駿河に住んでいた時にたまに買っていたので味は良く知っていた。
「それで運が良かったってなに?」
「最終組とその前の組でフライングによるリスタートが発生したんすよ」
「上位陣が軒並みタイム落としたんだよ」
「それで運なのね〜」
久しぶりのこの店の助六弁当はとても懐かしい味だった。けれどアパートで一人で食べていたあの時に比べて、とても美味しく感じていた。
「また遠い目をしてるわね」
「駿河に住んでた時に、この弁当屋のチェーン店を良く利用してたんです」
「これも梶原君の思い出の味なのね」
「そういう事です」
お袋が再婚する直前ぐらいから、仕事からあがる時間が早くなって、夕飯をお弁当屋で買って食べる事が無くなっていた。だからこのお弁当屋のチェーン店のお弁当は6年ぶりぐらいに食べる事になる。
「そういえばおでんも売ってたから買ってきたわよ」
「あっ、黒はんぺん入ってますね」
「出汁がすごく濁ってて驚いたわよ」
「静岡のおでんの出汁は継ぎ足しなんですよ」
「出汁が、腐らないの?」
「ずーっと火をかけてるんですよ、だから1年中売ってますよ」
「そういう事なのね」
出汁の色に染まったネタに鰹節と青のりをミックスしたものをかけて食べる駿河風のおでんも懐かしい気持ちで食べた。コンビニのおでんとは違い濃厚な出汁の味がした。

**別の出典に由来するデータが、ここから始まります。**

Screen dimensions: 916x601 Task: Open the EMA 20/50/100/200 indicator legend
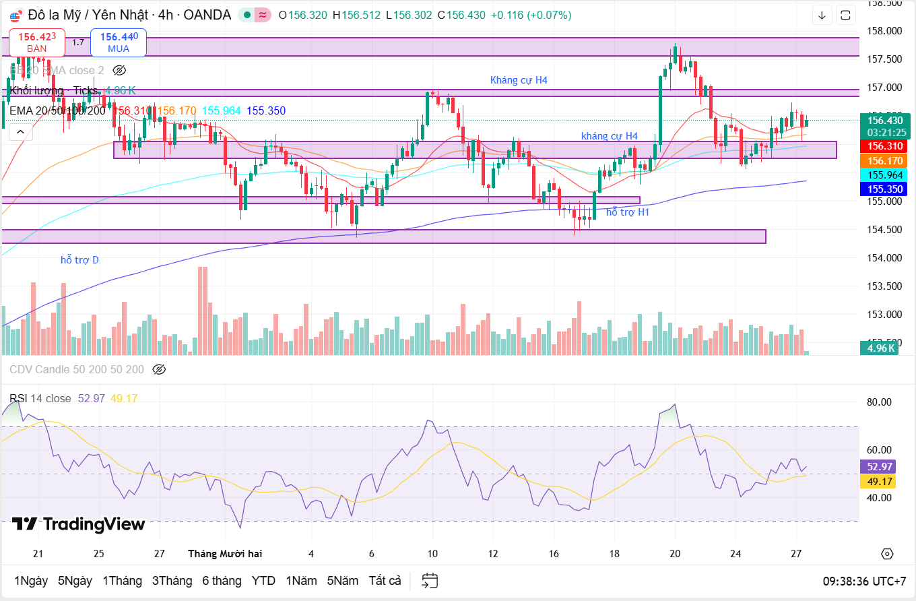57,110
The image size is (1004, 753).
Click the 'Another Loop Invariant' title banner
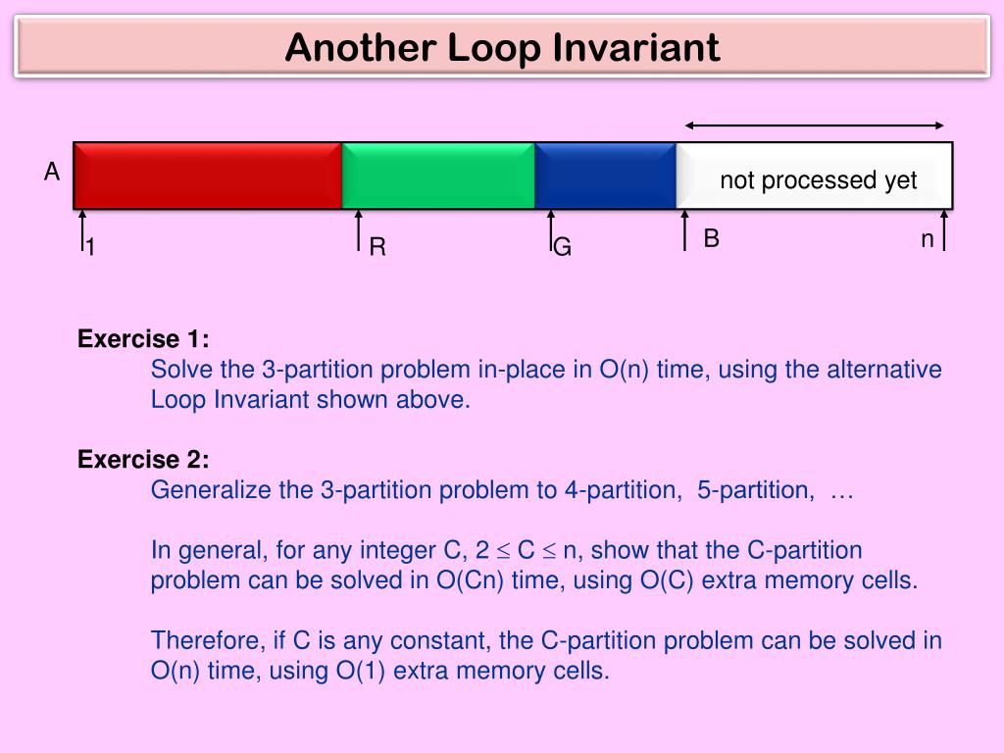[502, 47]
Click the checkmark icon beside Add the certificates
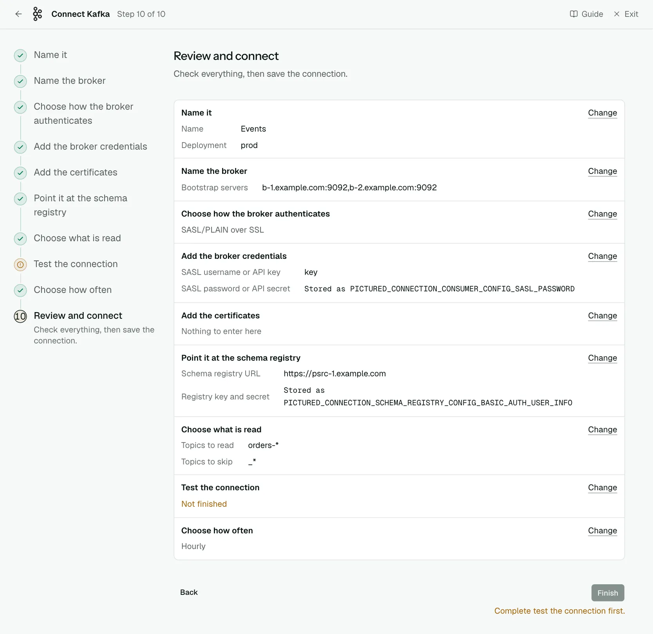Image resolution: width=653 pixels, height=634 pixels. point(20,173)
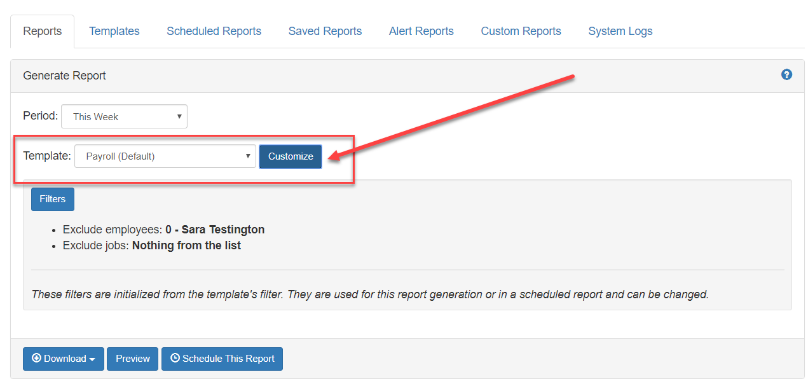Image resolution: width=808 pixels, height=379 pixels.
Task: Click the help icon on Generate Report
Action: click(786, 74)
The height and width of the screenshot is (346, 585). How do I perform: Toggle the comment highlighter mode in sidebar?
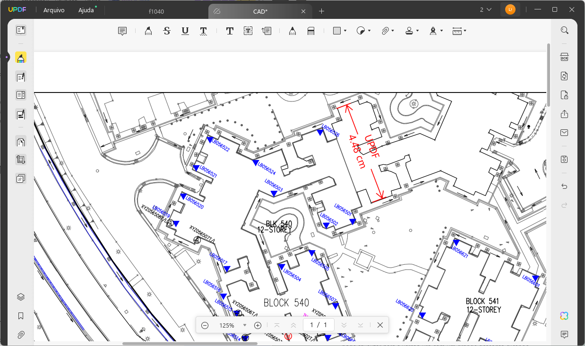20,58

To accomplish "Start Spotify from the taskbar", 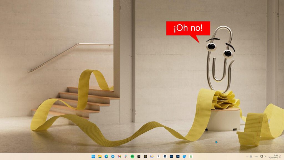I will click(x=132, y=156).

親父がまだ健在だった頃、冬場にはおでんが常にコンロにあった。特に大量に近海で採れる青魚で作られた安価な黒はんぺんは常に補充されていた。お弁当屋のおでんはさらに煮込まれた出汁のようでかなり濃厚な味だったけれど、久しぶりに食べたこの地域特有のおでんは懐かしかった。
「この黒いはんぺん美味しいわね」
「駿河県や遠州県では普通の食べ物ですけど、それ以外だと殆ど出回ってないみたいですね」
「なんでこのネタだけ安かったのかしら?」
「いくらだったんです?」
「これだけ1個30円だったのよ」
「あぁ・・・それは10枚入りで100円ぐらいで売っているからですよ」
「なんですって!」
黒はんぺんと呼んでいるけれど、駿河県ではこれをはんぺんと呼んでいた。そして今の街ではんぺんと呼んでいるフワフワしたものを白はんぺんと呼んでいた。

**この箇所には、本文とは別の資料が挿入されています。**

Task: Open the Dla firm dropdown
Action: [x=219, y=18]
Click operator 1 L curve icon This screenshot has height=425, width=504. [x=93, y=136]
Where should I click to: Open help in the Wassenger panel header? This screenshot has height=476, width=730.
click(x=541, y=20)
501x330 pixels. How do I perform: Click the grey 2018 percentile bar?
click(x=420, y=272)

白はんぺんは1枚入りで100円ぐらいだけど、黒はんぺんは10枚入りで100円と他の食品に比べても恐ろしく安価だった。しかも青魚を骨や頭まで丸ごとミンチにして整形したものなので栄養価が高い。お財布に優しい食品だからか親父が死ぬ前のお袋は毎日のように黒はんぺんを食卓に並べていた。そのまま、焼いたもの、天ぷら、煮物、磯部あげ、炊き込みご飯。

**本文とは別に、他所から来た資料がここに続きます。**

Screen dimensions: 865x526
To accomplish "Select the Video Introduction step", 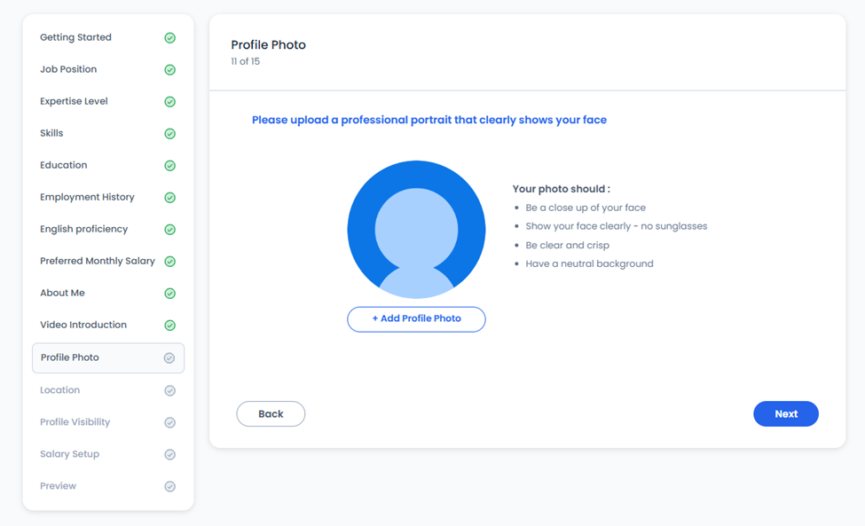I will (107, 326).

俺は小さい頃は黒はんぺんばかりの食事に、戦時中の英国人にとっての調理済豚肉の缶詰のようにうんざりしていた。けれど今の街に移り住んだら黒はんぺんは売っておらず食卓に並ばなくなった。食べられなくても何とも思っていなかったけれど、久しぶりに食べると黒はんぺんは美味しいものだった。